Task set:
[A] List every calendar date that gives both a month and a day in the article on Columbia's 2016 budget.
[B] Rewrite the article on Columbia's 2016 budget from "Preparation for the" to "president and provost.", using "memo" in place of "email".

Columbia’s 2016 budget hints at deep cuts
March 2, 2015
Although it is early in the Spring 2015 semester, the college is already making preparations for the next academic year’s budget, a move that will result in staff reductions and budget cuts and require departments to project financial needs months earlier than in past years.
Preparation for the 2016 fiscal year’s budget began the week of Feb. 16, and the college is taking a new approach to the budget-building process, according to a Feb. 18 email to faculty and staff of the college from Michelle Gates, vice president of Business Affairs and CFO, and Stan Wearden, senior vice president and provost.
Rather than using current spending as a base for the following year’s budget, the college has developed firm budgeting targets to cut spending across the college, according to the email.
“The college has been running a structural deficit for years now,” Wearden said. “You can’t sustain that for very long because we’re spending beyond our means.”
Wearden said every department will experience budget cuts this year, but the intensity of those cuts will be determined based on whether a department is running structural or chronic deficits and how much revenue it generates.
“In past budgets, if we’ve had to take a cut, we’ve distributed that cut [equally] across the board,” Wearden said. “But that’s not a strategic way of doing things because some departments have [historically run] structural deficits.”

Supplied information:
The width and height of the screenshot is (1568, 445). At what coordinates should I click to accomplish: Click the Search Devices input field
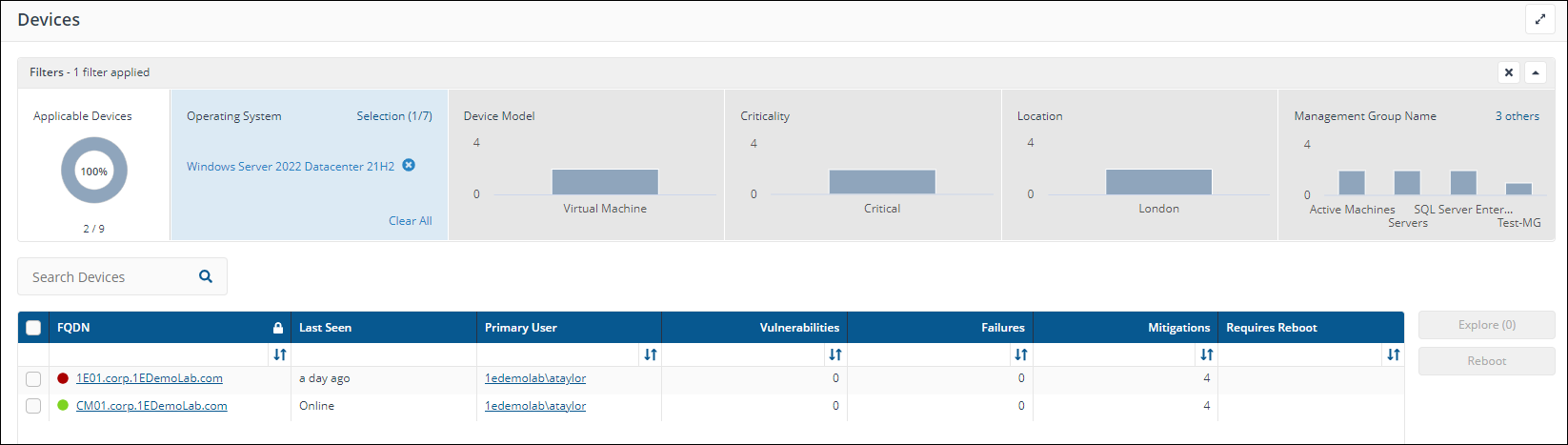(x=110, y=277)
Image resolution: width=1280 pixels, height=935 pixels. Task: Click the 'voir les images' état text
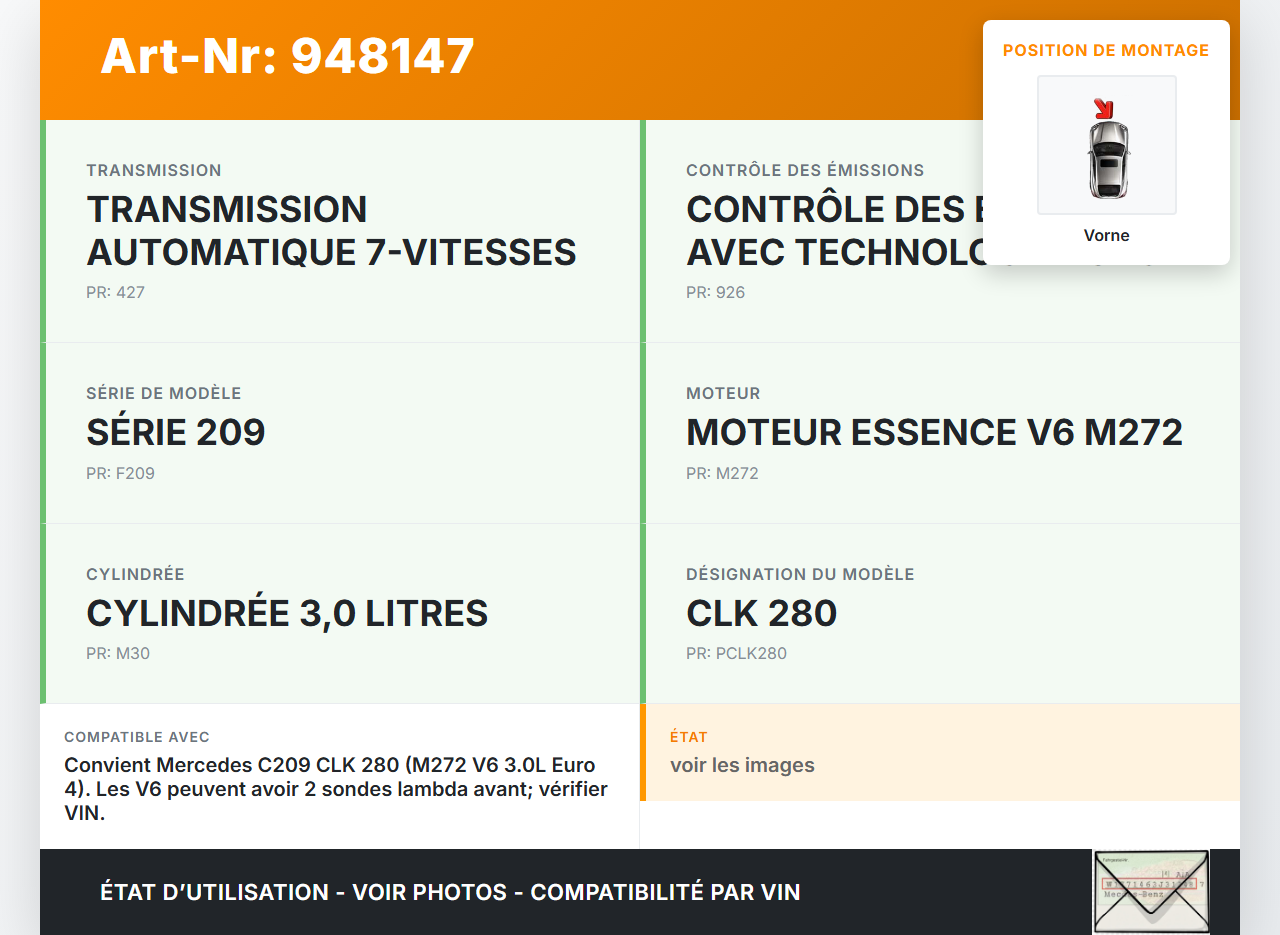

Solutions below:
[A]
March 2, 2015
Feb. 16
Feb. 18

[B]
Preparation for the 2016 fiscal year’s budget began the week of Feb. 16, and the college is taking a new approach to the budget-building process, according to a Feb. 18 memo to faculty and staff of the college from Michelle Gates, vice president of Business Affairs and CFO, and Stan Wearden, senior vice president and provost.